Le plus récent plan stratégique est aussi avare de détails. Le mot « barrage » y apparaît une seule fois, mais le document précise la volonté de « mettre à jour l’évaluation du potentiel hydroélectrique résiduel du Québec » et évoque « l’aménagement de nouveaux ouvrages ».

Auparavant, soit dans le plan stratégique 2009-2013, on mentionnait clairement un « portefeuille de projets » hydroélectriques potentiels. « Pour la plupart de ces projets, des études techniques et environnementales seront menées, ainsi que des discussions avec les collectivités et les communautés autochtones concernées. Les calendriers de réalisation tiendront compte des conditions du marché de l’électricité, tant au Québec que dans les provinces et les États voisins », peut-on lire dans le document.
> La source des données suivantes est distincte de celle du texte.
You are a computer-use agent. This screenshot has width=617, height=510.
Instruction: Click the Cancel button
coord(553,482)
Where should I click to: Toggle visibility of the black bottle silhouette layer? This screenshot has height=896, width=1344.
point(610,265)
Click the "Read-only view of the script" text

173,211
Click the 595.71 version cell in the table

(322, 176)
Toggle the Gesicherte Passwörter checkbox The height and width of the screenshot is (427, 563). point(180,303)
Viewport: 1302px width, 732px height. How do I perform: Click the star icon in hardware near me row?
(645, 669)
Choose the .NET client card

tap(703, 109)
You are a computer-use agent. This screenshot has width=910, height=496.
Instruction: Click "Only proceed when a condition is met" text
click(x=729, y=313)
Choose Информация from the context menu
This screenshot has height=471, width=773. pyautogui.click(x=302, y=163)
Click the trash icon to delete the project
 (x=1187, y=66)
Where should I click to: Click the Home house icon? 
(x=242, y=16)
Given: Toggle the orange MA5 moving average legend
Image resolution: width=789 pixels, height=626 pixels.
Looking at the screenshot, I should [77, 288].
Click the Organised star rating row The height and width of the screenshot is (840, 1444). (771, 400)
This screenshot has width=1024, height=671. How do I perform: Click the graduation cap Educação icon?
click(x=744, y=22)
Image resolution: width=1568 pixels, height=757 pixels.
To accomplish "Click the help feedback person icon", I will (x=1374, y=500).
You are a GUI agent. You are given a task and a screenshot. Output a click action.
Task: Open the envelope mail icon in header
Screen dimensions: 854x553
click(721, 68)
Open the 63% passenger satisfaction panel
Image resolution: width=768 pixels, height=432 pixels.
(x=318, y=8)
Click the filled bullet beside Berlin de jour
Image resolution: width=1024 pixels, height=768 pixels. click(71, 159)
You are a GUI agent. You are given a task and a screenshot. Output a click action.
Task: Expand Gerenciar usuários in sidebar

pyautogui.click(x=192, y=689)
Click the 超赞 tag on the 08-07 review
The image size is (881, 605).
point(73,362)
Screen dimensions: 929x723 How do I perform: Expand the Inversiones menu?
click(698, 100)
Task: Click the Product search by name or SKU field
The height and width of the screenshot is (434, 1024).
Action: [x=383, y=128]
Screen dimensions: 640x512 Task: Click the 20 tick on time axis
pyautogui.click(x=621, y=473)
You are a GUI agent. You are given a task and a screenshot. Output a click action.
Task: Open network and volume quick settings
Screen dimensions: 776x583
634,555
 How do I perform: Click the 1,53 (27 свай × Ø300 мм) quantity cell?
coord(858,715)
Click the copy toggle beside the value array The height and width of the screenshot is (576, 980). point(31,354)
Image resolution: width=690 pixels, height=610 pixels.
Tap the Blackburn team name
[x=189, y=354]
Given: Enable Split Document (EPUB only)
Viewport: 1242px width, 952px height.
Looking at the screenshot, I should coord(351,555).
Les rivières Magpie et du Petit Mécatina étaient mentionnées pour le développement des plus gros projets. Mais, depuis, des Innus et des élus de la Côte-Nord ont manifesté leur rejet de tout projet dans les années à venir sur la rivière Magpie.

Refus

 

Le Devoir a donc fait parvenir à la société d’État une demande d’information en vertu de la Loi sur l’accès aux documents des organismes publics et sur la protection des renseignements personnels. Cette demande concernait le ou les documents « produits par Hydro-Québec ou un [sous-traitant] concernant les rivières ayant un potentiel de développement hydroélectrique au Québec pour la période 2012-2022 ».

« Nous ne pouvons vous communiquer les documents demandés, car ils contiennent des renseignements de nature technique et commerciale que nous traitons de façon confidentielle », a répondu Hydro-Québec, en évoquant quatre articles de la loi pour justifier son refus.

Nous avons aussi demandé une copie « des échanges de courriels de 2018 à 2022 entre Hydro-Québec, le ministère de l’Énergie et des Ressources naturelles, ou le cabinet du ministre, au sujet de la possibilité de construire un ou des nouveaux barrages au Québec ». La société d’État a indiqué n’avoir eu aucun échange de courriels à ce sujet.

Est-ce qu’Hydro-Québec est en mesure de préciser quelles rivières ont été analysées et lesquelles auraient un potentiel pour un projet de grand barrage ? « Il est beaucoup trop tôt pour annoncer sur quelle rivière, ou même dans quelle région, cet éventuel prochain projet se réalisera ! Présentement, nous sommes à mettre à jour nos études sur les rivières qui ont un potentiel hydroélectrique significatif », a indiqué lundi le service des communications.

Hydro-Québec a précisé que, pour faire face à la demande croissante, elle compte « intensifier » les efforts « en efficacité énergétique », « augmenter la production éolienne » et la puissance des « centrales existantes », mais aussi « évaluer les sites qui présentent le meilleur potentiel de développement de capacité hydroélectrique ».

Tout nouveau projet de barrage hydroélectrique au Québec risque de provoquer un bras de fer entre le fédéral et le provincial, révélait Le Devoir en septembre. Un tel ouvrage serait en effet soumis à une évaluation environnementale fédérale, et ce, malgré le processus québécois d’analyse des impacts.